Context: A team was having trouble getting pylint working correctly for an Open edX repo. After some time trying to get it work, the owning team decided it was not a high enough priority, and left it disabled.

After some discussion, some of us think that using linting (edx-lint for example) is currently an undocumented requirement for repos. There may be other undocumented requirements (or general best practices). Or, maybe not everyone would agree on what is required.

Proposal: Create an OEP on Repo Health Best Practices (name could change) that documents requirements at a minimum, and potentially some optional recommended best practices. Anything large enough could be its own OEP. Existing examples, like conventional commits and dependency management, could be listed and cross-referenced.

Additionally, the existing cookie-cutter and repo health tooling might provide useful background for writing this OEP.

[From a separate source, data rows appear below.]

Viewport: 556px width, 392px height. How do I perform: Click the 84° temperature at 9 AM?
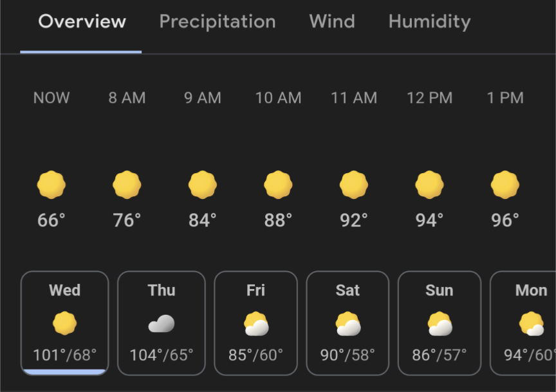click(x=203, y=220)
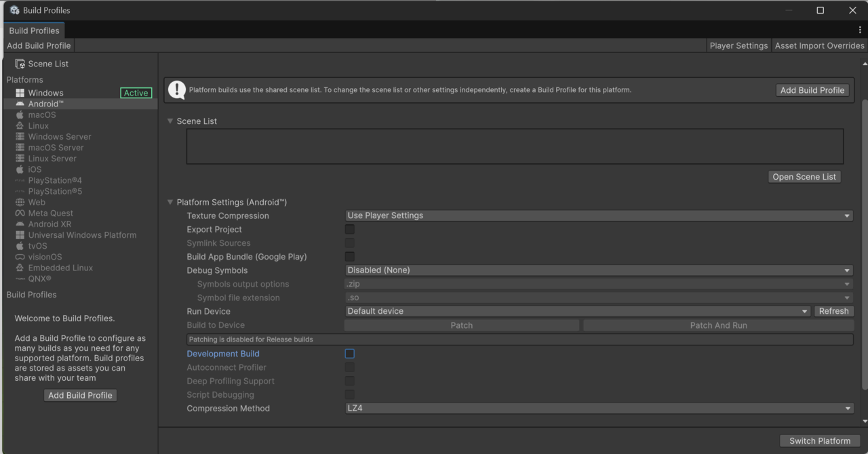Screen dimensions: 868x454
Task: Select the visionOS platform
Action: (45, 256)
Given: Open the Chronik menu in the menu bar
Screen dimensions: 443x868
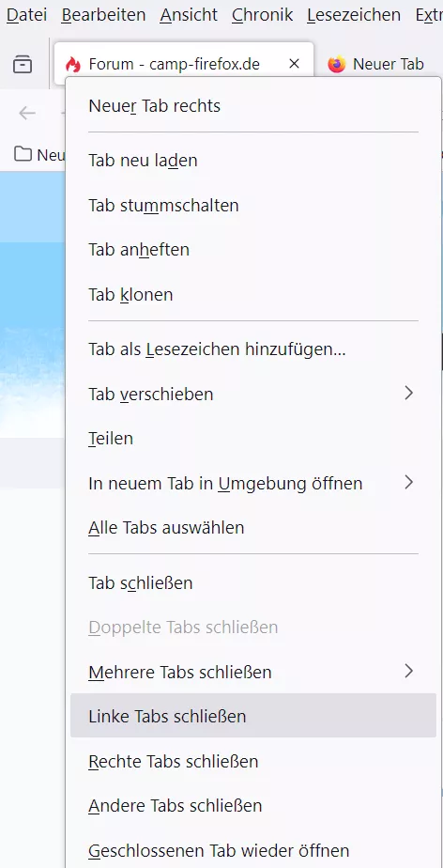Looking at the screenshot, I should point(262,15).
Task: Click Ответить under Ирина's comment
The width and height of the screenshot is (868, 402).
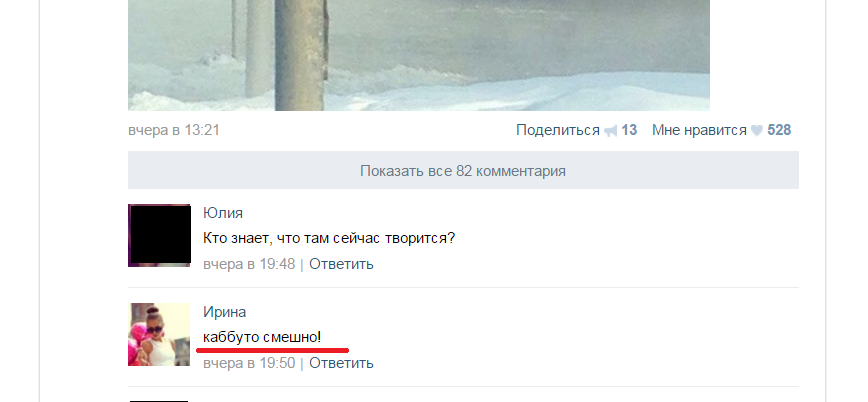Action: (341, 363)
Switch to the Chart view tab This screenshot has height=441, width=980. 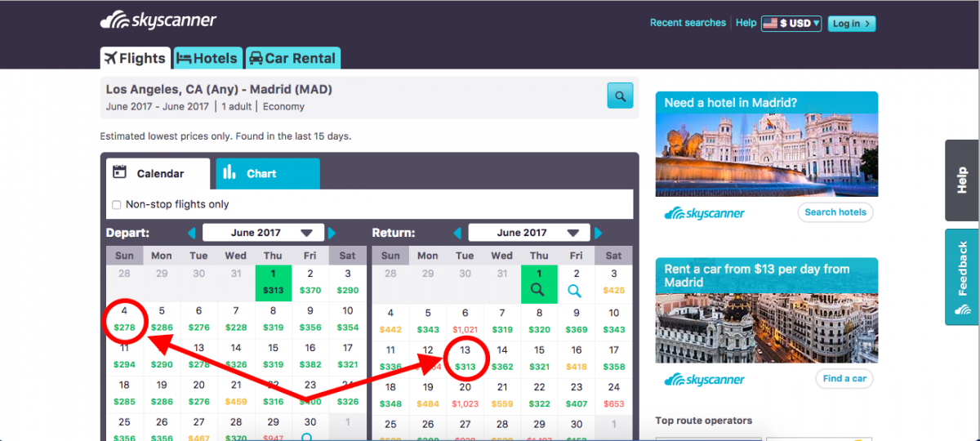pos(267,173)
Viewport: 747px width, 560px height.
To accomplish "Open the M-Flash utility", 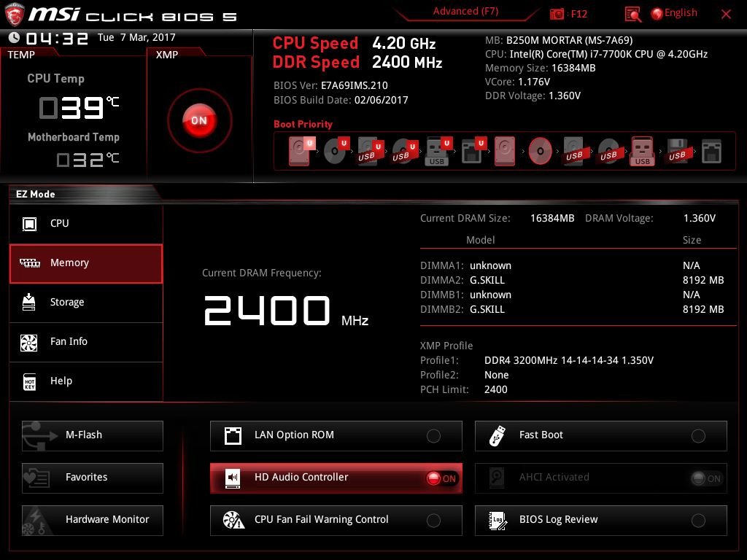I will (93, 435).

Does anyone think this OEP should appear in a different form or place? Then we just need to find someone to put it together, or we (or I) could create a very light-weight one that starts with these few details and can be iterated on over time.

2 Likes

I think it would be great to codify these expectations. I had started a wiki page some time ago, with expectations, but at a slightly different level than “pylint”: https://openedx.atlassian.net/wiki/spaces/COMM/pages/1475084709/Requirements+for+public+repos

One of the challenges here is balancing team autonomy with community expectations. Do we say you must having linting, or could there be a reason why a repo has none? If using linting in a Python repo, must it be pylint, or would pyflakes be OK? If it’s pylint, must you use the shared pylintrc or can you have your own rules?

Thanks @nedbat.

Your Confluence page is a good start. Do you agree that this should be an OEP, or are you proposing that the Confluence page is the right solution and just needs to be updated?

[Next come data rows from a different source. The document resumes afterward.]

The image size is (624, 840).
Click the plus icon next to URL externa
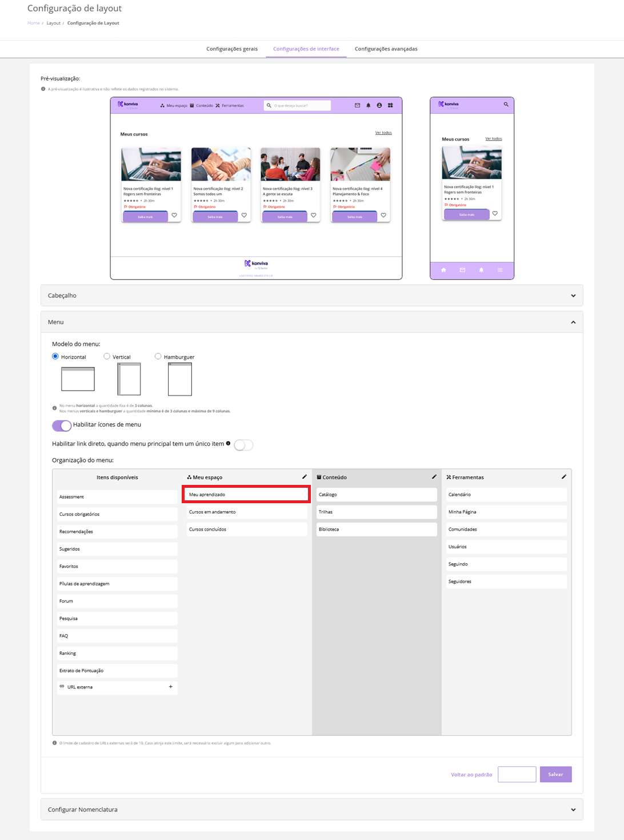click(x=171, y=687)
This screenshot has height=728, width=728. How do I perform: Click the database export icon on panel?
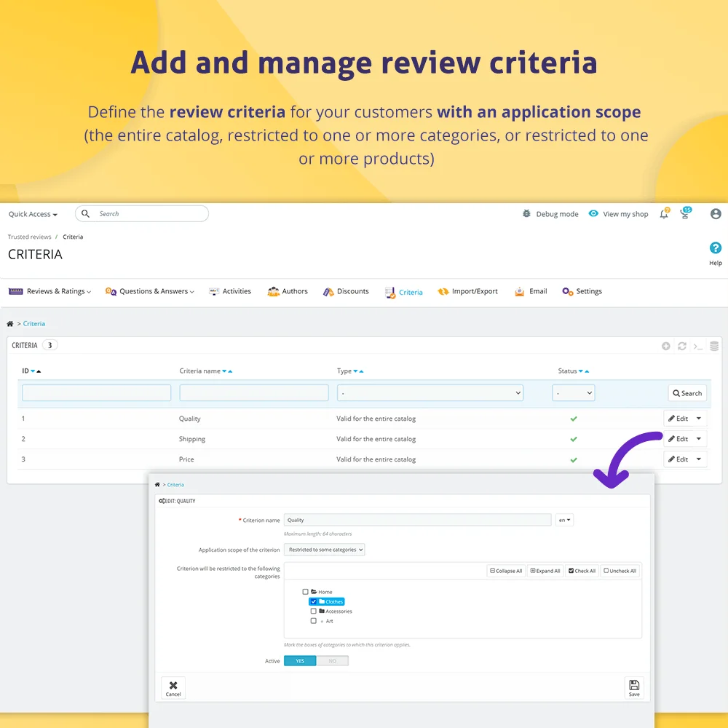[x=714, y=346]
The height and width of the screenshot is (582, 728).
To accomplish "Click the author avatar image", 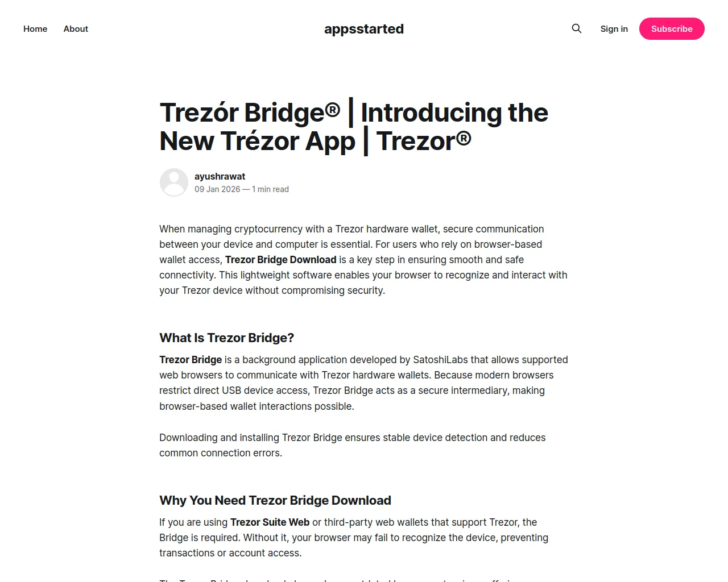I will click(174, 182).
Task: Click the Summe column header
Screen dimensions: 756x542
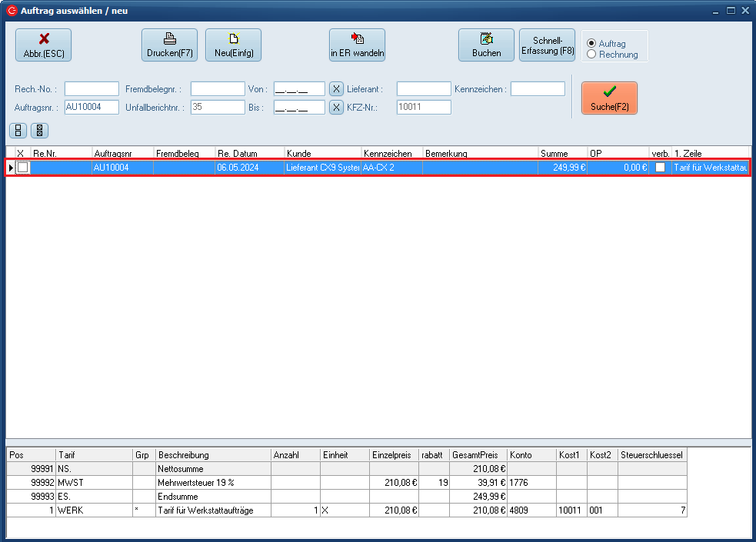Action: [562, 154]
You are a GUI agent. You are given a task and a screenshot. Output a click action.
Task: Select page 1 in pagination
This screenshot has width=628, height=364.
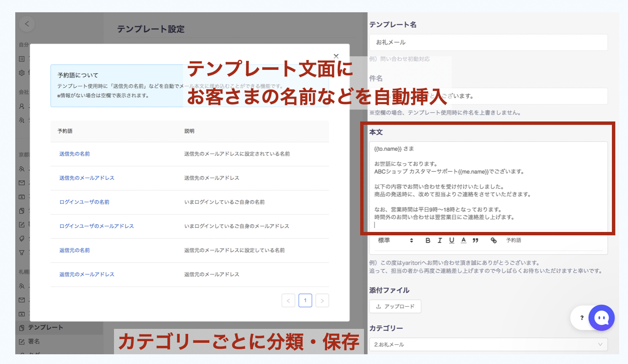click(305, 301)
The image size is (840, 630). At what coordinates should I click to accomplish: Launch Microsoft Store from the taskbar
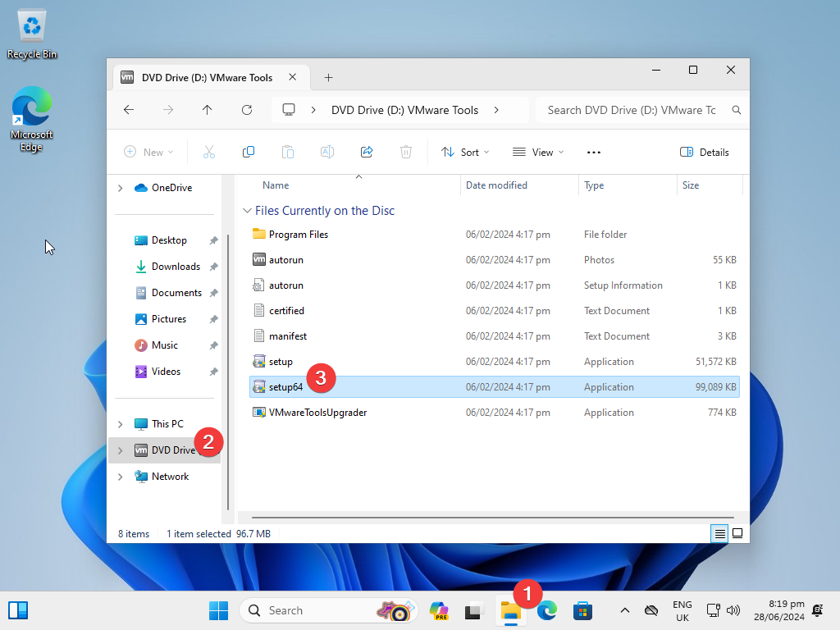tap(582, 610)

For linting, here is a potential outline which represents my (our?) thinking:

  • Linting helps automate certain type of feedback to get consistency in code and to reduce the burden of reviewers. For this reason, it should be used where possible.
  • For certain languages, we have required linting:
    • Python: Pylint is required, using the shared pylintrc. Local tweaks are acceptable. (Available in cookie-cutter.)
    • Javascript: …
  • Experimenting with alternative tools is acceptable where required, but should ultimately lead to updates to this OEP explaining when and why to use each tool.

I strongly agree that this codification belongs in an OEP. This strikes me as particularly the type of standard an OEP is meant to codify: something that affects the community at large that we want to record and get wide consensus on.

I support this. Another area that I think could benefit from standardization is a minimum set of make targets. Being able to trust that repos expose basic targets like make push_translations, make test, make quality, etc would open up a lot of power for cross-repo tools.

In addition to being useful background, I could see the OEP making directives towards those tools, a la “the cookie-cutters must generate repositories that follow all of these best practices” and “these best practices must be evaluated using the repo health tools, when possible”.

I do think we should leave room for team autonomy. I think it’s worth having levels of flexibility here depending on how critical we find each guideline. Hypothetically, the OEP could say something like:

  • All Python repos in the openedx GitHub organization must run a static analysis tool against pull requests.
    • By default, pylint in conjunction with edx-lint should be used.
    • A repository may choose drop pylint + edx-lint in favor of another static analysis setup if it provides an ADR documenting the decision.

That way we’d establish a baseline (you need linting) but allow for flexibility provided that the decision is recorded.

It is worth noting that this OEP would be directed against repos in the openedx GitHub org (I assume). Unless edX wanted to declare that the OEP applied to their own org too, edX teams would still have the autonomy to work however they wanted within the edx GitHub org.

Thanks Kyle. Agree with most of what you wrote.

In terms of scope, I’d rather use the more vague language of “Open edX repos”, rather than the more specific language of “repos in the openedx org”. Why would you want to shrink the scope?

  1. Hopefully it is obvious that the “openedx” org contains Open edX repos.
  2. There is still work to be done to determine where and when a repo is public and used for Open edX, but lives in a different org. The repo eduNEXT/openedx-events is a good example. Although it is likely to move at some point, I wouldn’t want linting to have to be added at the time of moving.
  3. It is more likely that this OEP would be enforced for repos in the “openedx” org, but if I were using a repo (like eduNEXT/openedx-events) that didn’t yet follow this OEP, I’d like to be able to point to this OEP.

Regarding standard make targets, I think it is a fine idea. However, from a process perspective, I think it might make sense to try to land this OEP more quickly with anything that is less hotly debated. Maybe that makes the cut, but if not, should move to a separate OEP.

For make targets, or linting, we could also consider making ADRs underneath this OEP. We’ve done that in the past. I don’t think we need each mini-topic to bubble up to a new top-level OEP, and this would still enable some organization to the OEP. This is a minor idea that I am not wed to at all, but just throwing it out there.

1 Like

Oops, I meant to say: an OEP is the right place for this, yes.